Participants: A.K.A. "The Compellorheads" Kristoffer Larson; Dolby Laboratories
Roger Linn; Roger Linn Design Jack Buser; Dolby Laboratories
David Battino; Batmosphere Ron Kuper; Cakewalk
Larry the O; LucasArts Chris Grigg; Beatnik
David Roach; SigmaTel George A. Sanger; The Fat Man

Facilitator: Linda Law; Fat Labs


Problem Statement

Design a compelling music-making system for the living-room console.

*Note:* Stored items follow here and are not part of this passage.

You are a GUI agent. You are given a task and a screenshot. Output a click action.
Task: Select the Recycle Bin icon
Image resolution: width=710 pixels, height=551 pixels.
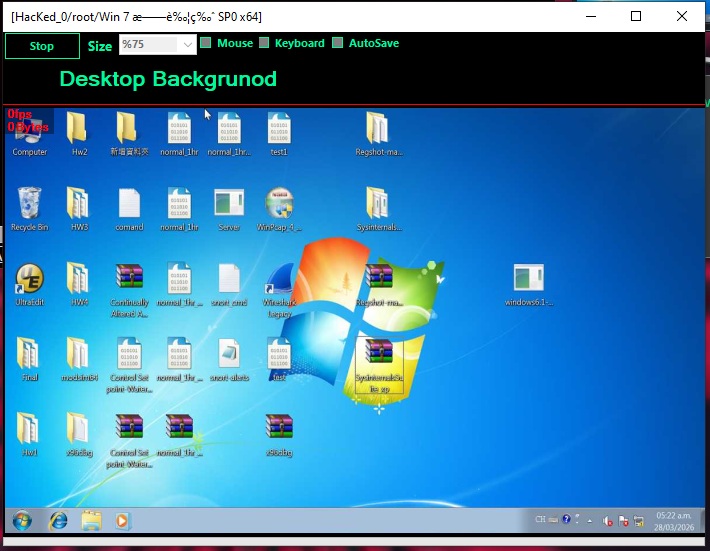coord(29,205)
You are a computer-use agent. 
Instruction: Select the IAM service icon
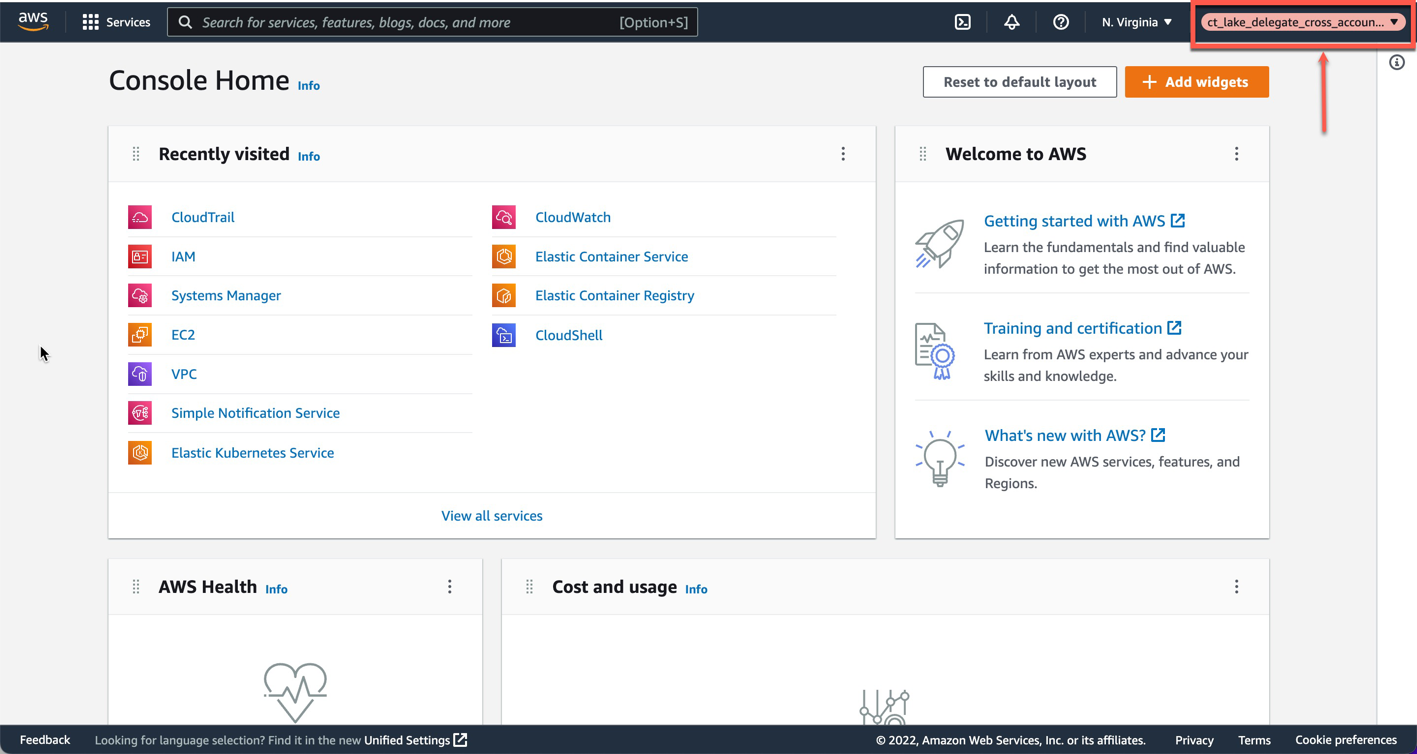point(140,256)
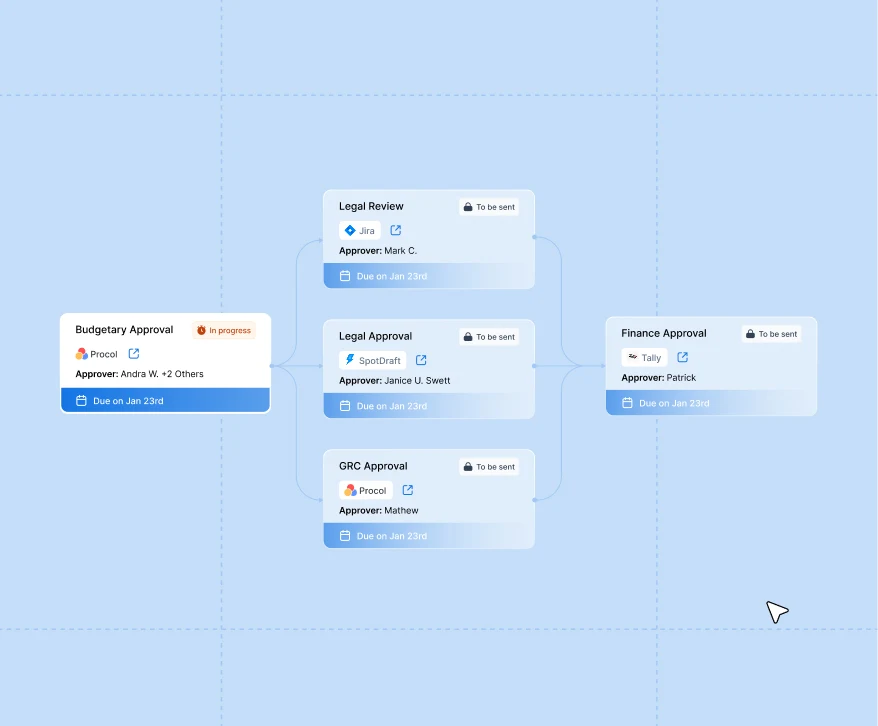878x726 pixels.
Task: Select the SpotDraft integration chip
Action: pos(373,360)
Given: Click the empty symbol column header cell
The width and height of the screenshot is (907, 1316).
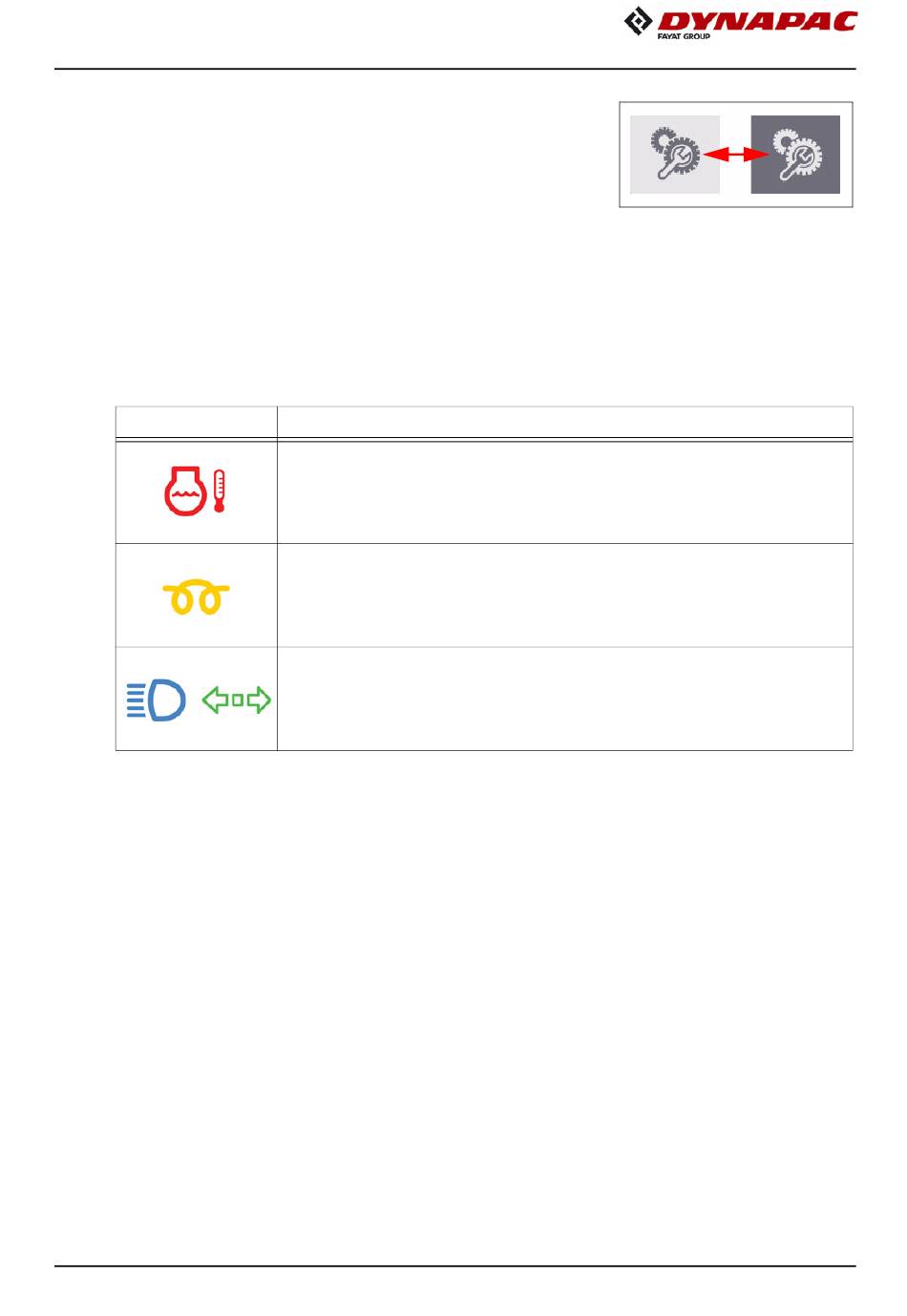Looking at the screenshot, I should click(197, 422).
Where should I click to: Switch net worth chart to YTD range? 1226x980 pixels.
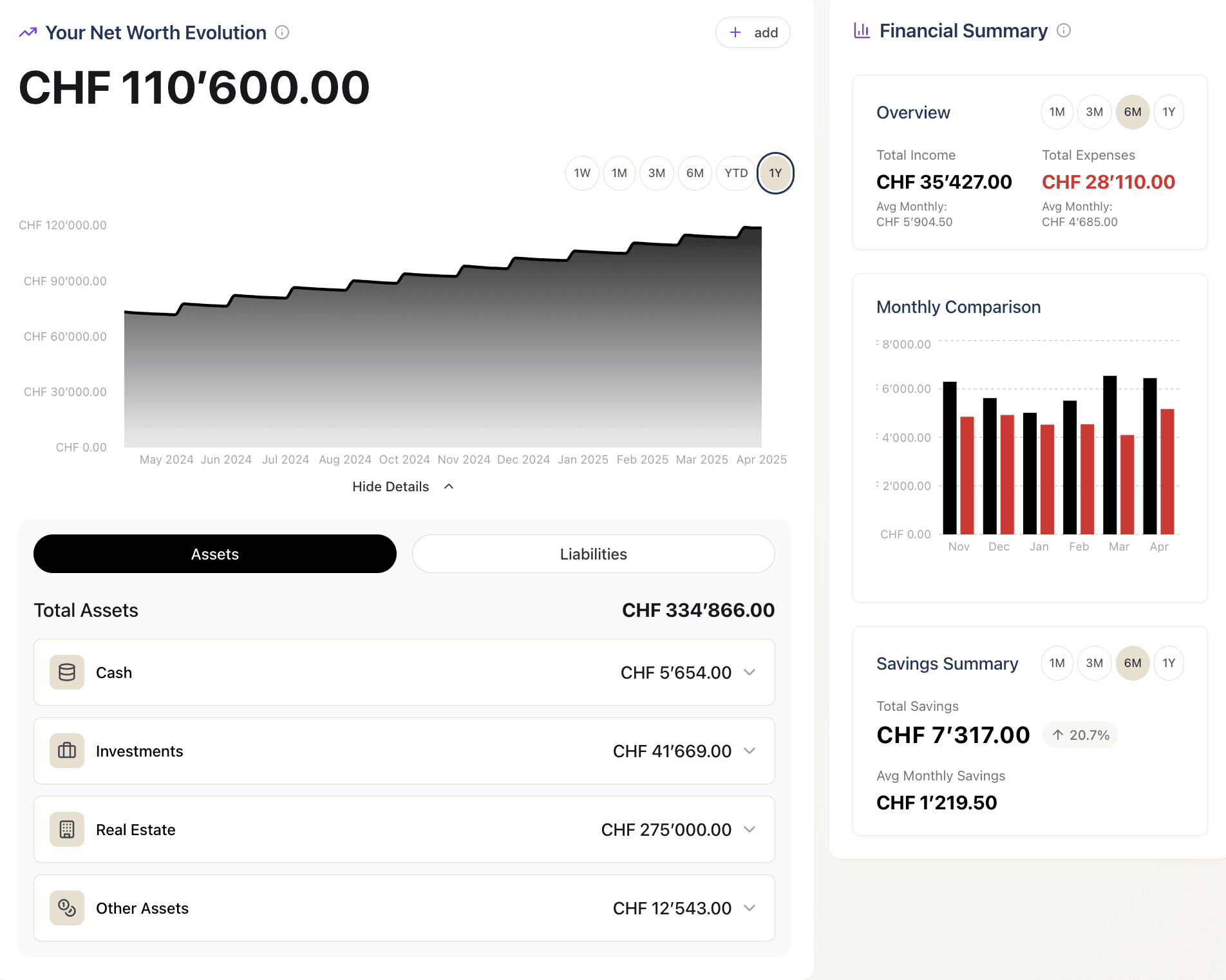(x=736, y=173)
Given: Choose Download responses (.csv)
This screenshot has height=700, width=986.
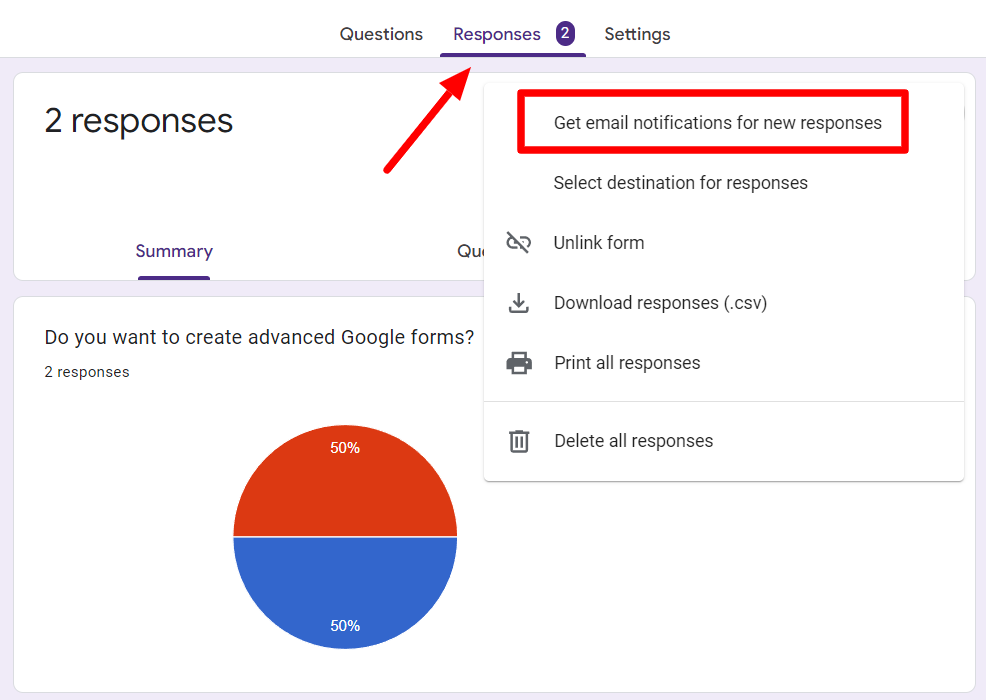Looking at the screenshot, I should [724, 303].
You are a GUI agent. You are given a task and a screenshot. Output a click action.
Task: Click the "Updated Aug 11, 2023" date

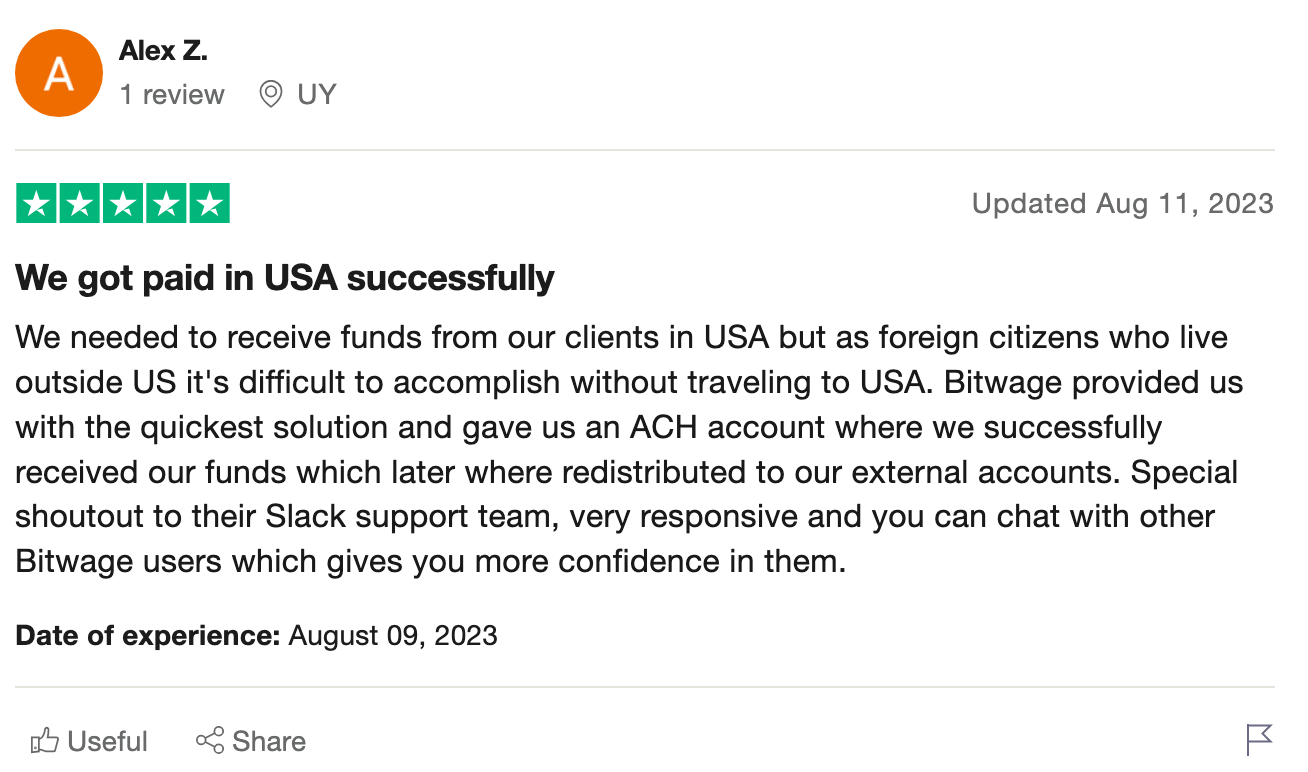(x=1122, y=204)
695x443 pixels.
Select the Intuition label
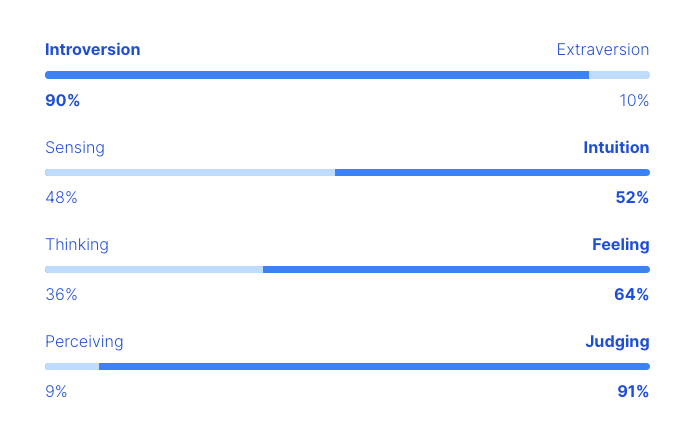point(616,148)

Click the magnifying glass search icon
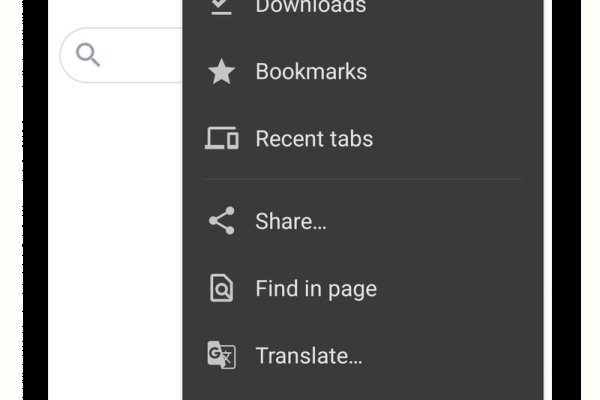(x=89, y=56)
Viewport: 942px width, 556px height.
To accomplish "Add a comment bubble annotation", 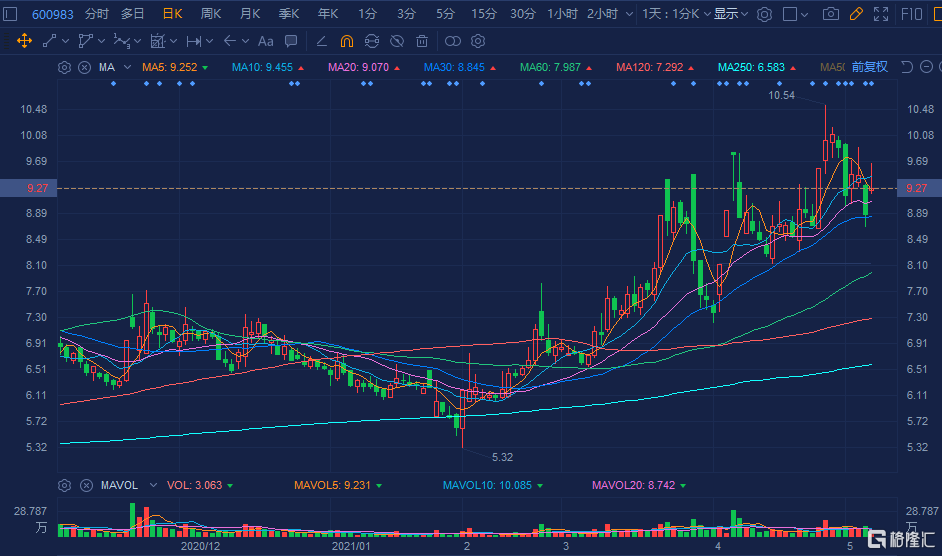I will click(290, 41).

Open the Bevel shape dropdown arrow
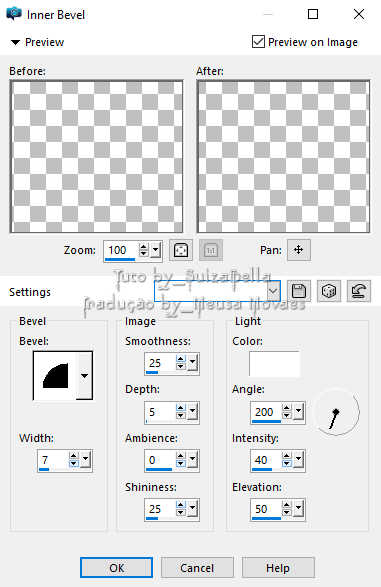85,375
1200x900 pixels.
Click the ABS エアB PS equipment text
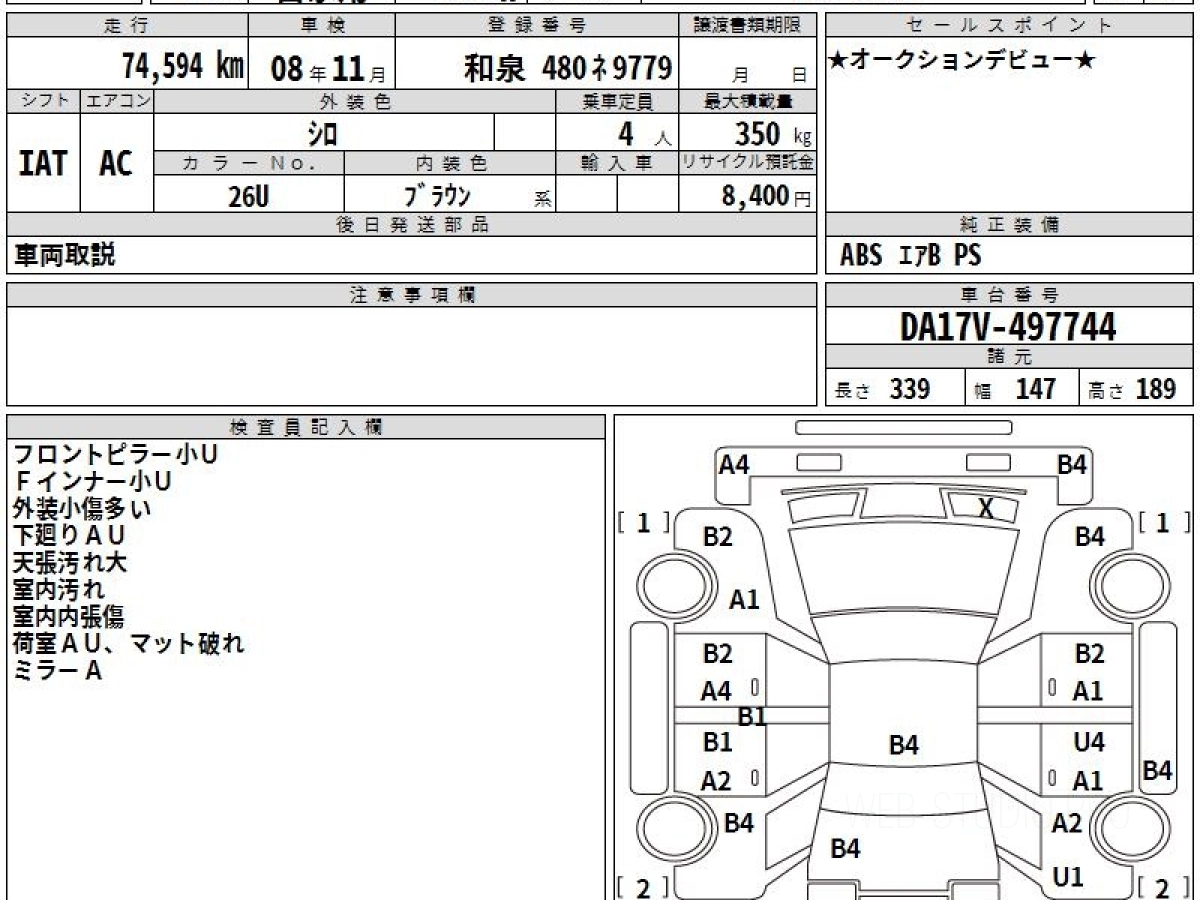click(910, 256)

We asked each member to describe this killer product. We felt it should have:

  • The potential for players with minimal talent to create a song
  • An upward path to virtuosity
  • Multiplayer and multiconsole support
  • Full exploitation of the console’s standard controllers (for example, the PlayStation 2 has 13 buttons with 127 levels of pressure sensitivity)
  • An octave-shift key for buttons
  • The ability to support other, more musical input controllers
  • Force-feedback to the controller
  • A traditional synthesizer interface to create beat loops, sample libraries, and synth textures
  • Sound that is configurable by presets or by manual tweaking
  • Sample and track layering
  • Modes that let you jam with a buddy or jam with the controller
  • A setup screen where you choose a musical style
  • Multiple musical genres
  • Artificial intelligence to transform a single note into musically meaningful output.
  • Scalable screens, as complex as the hardware and software will allow
  • Visualizations that react to your input
  • A scalable design, so that it can be adjusted to whatever level of music-making is required
  • A personalizable interface, not a spreadsheet grid
  • The ability to create and exchange mods
  • Low graphics overhead, because the graphics controller will need to be co-opted for audio processing

Product Concept

E-Jam: The music-making system for the living-room console


  • Minutes to learn, a lifetime to master
  • Single person or multiperson
  • Uses existing hardware, but is expandable for alternate interfaces (e.g., keyboard, guitar, drums, motion sensors)
  • Easy accessibility through musical style templates
  • Can record sequences, saving them to flash card
  • Can record music and video out to your VCR
  • AI jamming system, à la the Korg Karma
  • Realtime input quantization
  • Can be extended with add-ons such as editors, plug-ins, alternate content, visualizations, etc.,
  • Uses standardized architecture (e.g., XMF, MIDI).
  • Scalable levels of user interface depth
  • Linking between living-room consoles
  • Uses console’s Internet connectivity
  • Inspiring visual feedback during performance
  • Audio can affect visuals
  • Realtime audio input, with optional peripheral
  • Can sing into it, with built-in pitch correction and harmonization
  • Can play guitar into it, with built-in effects
  • Sampling capability

Business Opportunities

1. Sell primary title and differentiated titles, including educational and mini games.

2. Sell plug-ins

  • Audio effects
  • Synthesizers
  • Visualizations
  • Editors

3. Sell content

  • Loops
  • Samples
  • Styles

4. Sell hardware

  • Instrument/performance interfaces, e.g., keyboard, guitar, drum, mixer, turntable
  • Other hardware interfaces, e.g., audio, MIDI, AV

System Architecture

Open plug-in interface

  • Transportable (file-embedded) read-only plug-ins
  • Copy protection
  • Automatable/realtime controllable

AI Jamming

  • Note and tempo analysis
  • AI templates (e.g., blues)
    • The templates can capture the individual style of famous musicians, allowing players to create fantasy bands.
  • “Celebrity Musician AI Agents.”

Other Features

  • Object Oriented Modularity: highly flexible, to allow plug-ins to be applied in a variety of positions in the music-processing chain.
  • Internet transfer protocol, to define how content and mods are shared among users across the Internet.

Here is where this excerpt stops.